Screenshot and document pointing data
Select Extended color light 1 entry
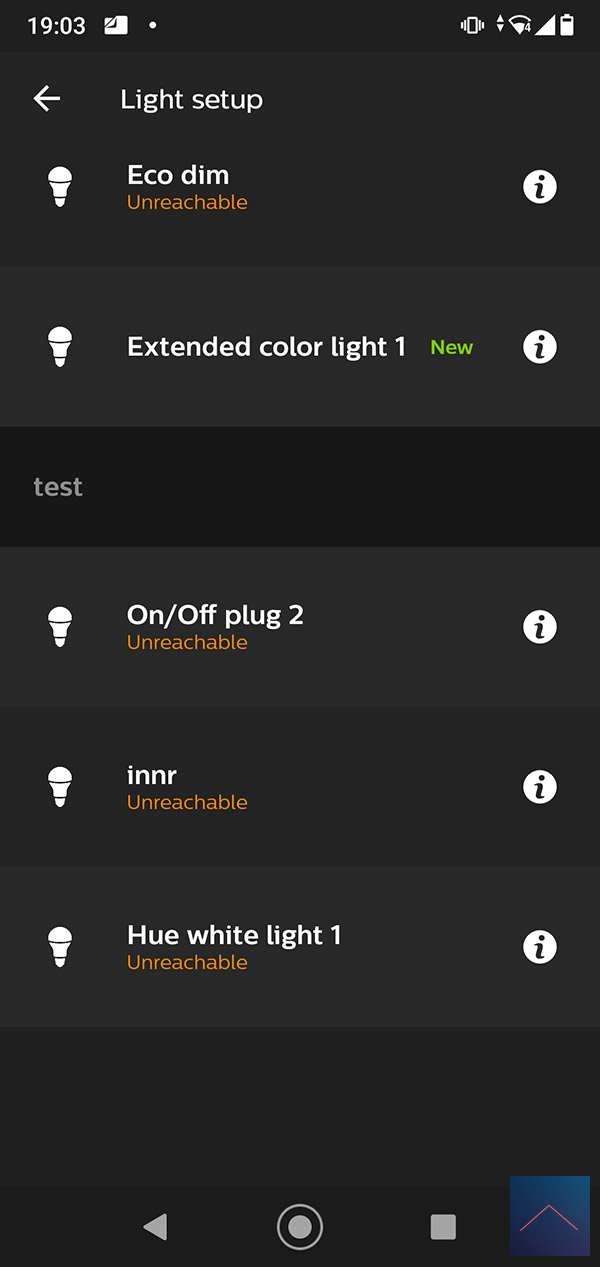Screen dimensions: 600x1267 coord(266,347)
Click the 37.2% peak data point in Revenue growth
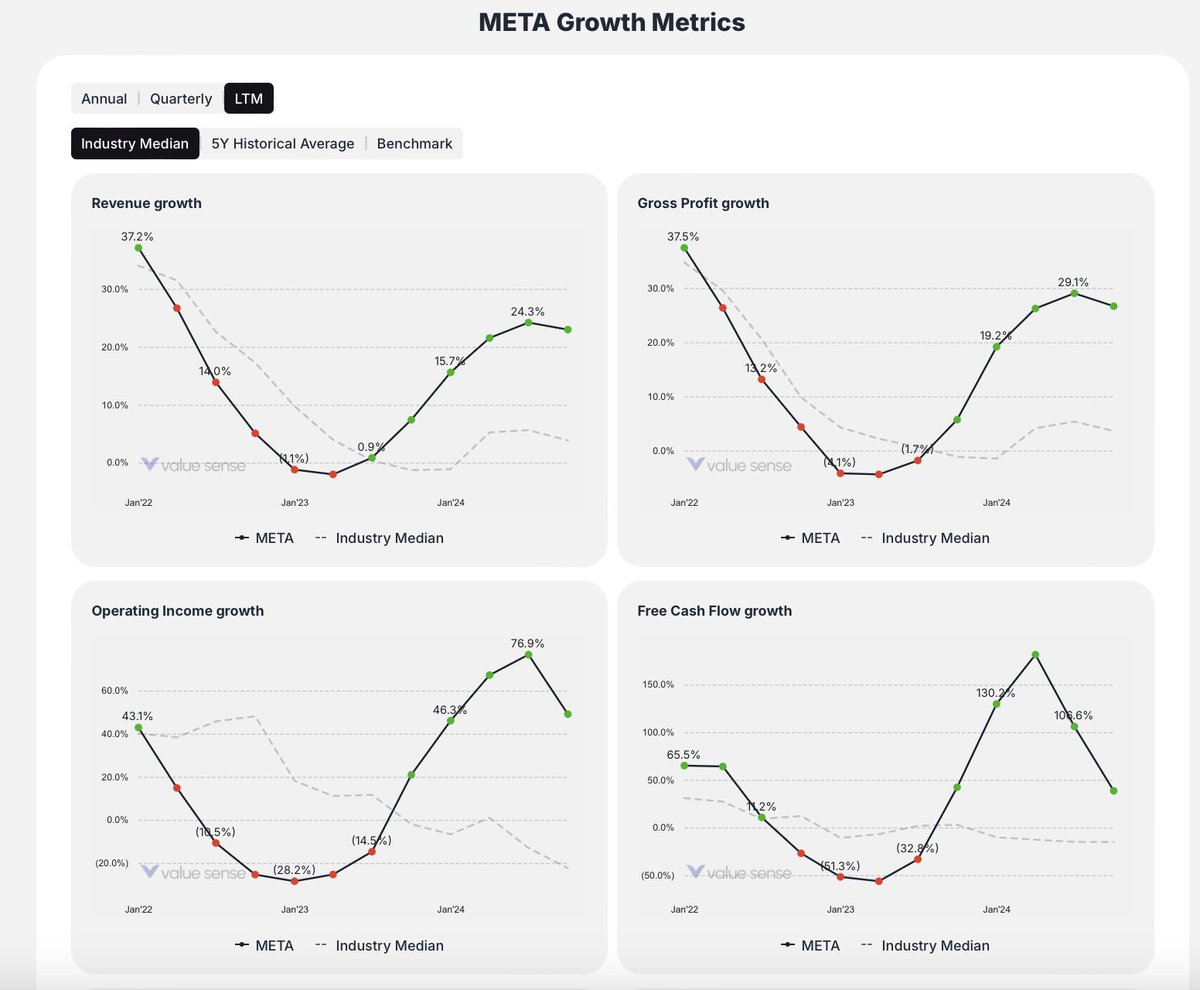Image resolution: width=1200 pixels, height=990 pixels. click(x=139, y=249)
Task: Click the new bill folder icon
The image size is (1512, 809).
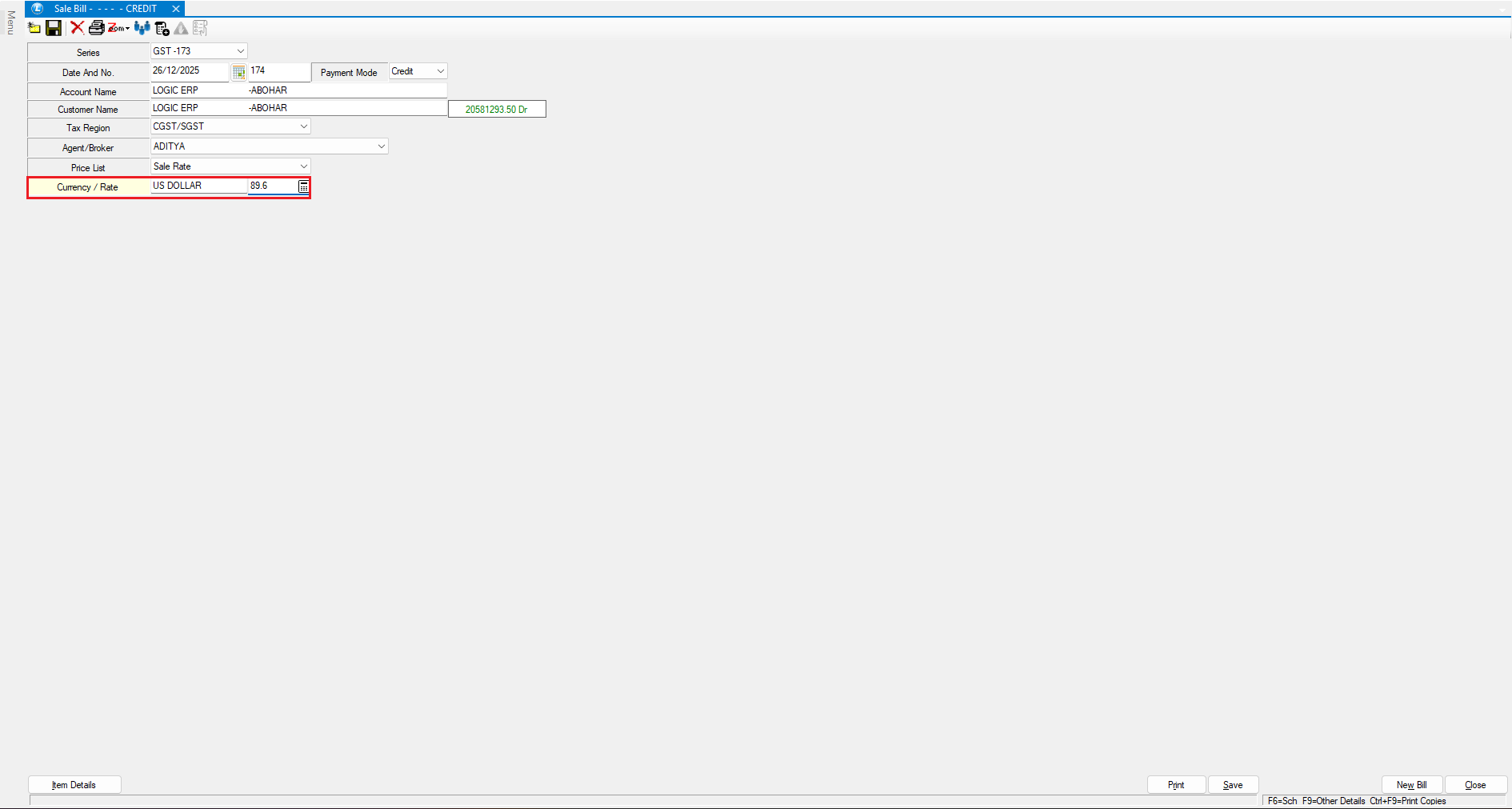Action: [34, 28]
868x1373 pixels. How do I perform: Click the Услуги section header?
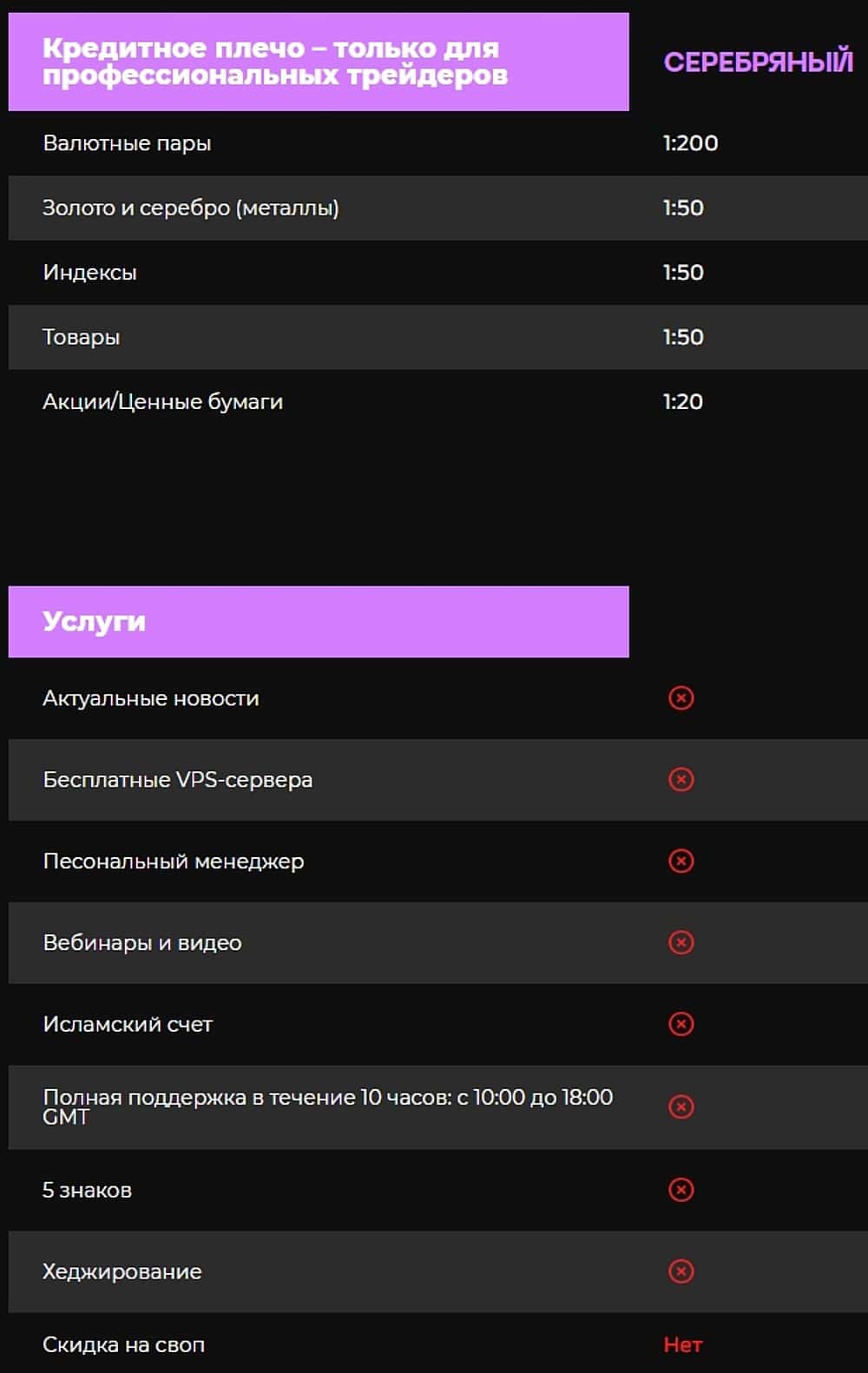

**TASK TO CARRY OUT**
Copy the data word for word from the line with "Task: Click the new bill folder icon" through the end of the data. Omit the pictures.

**SOLUTION TO THIS PROBLEM**
Task: Click the new bill folder icon
The image size is (1512, 809).
Action: [34, 28]
868x1373 pixels. How do I perform: Click the Услуги section header?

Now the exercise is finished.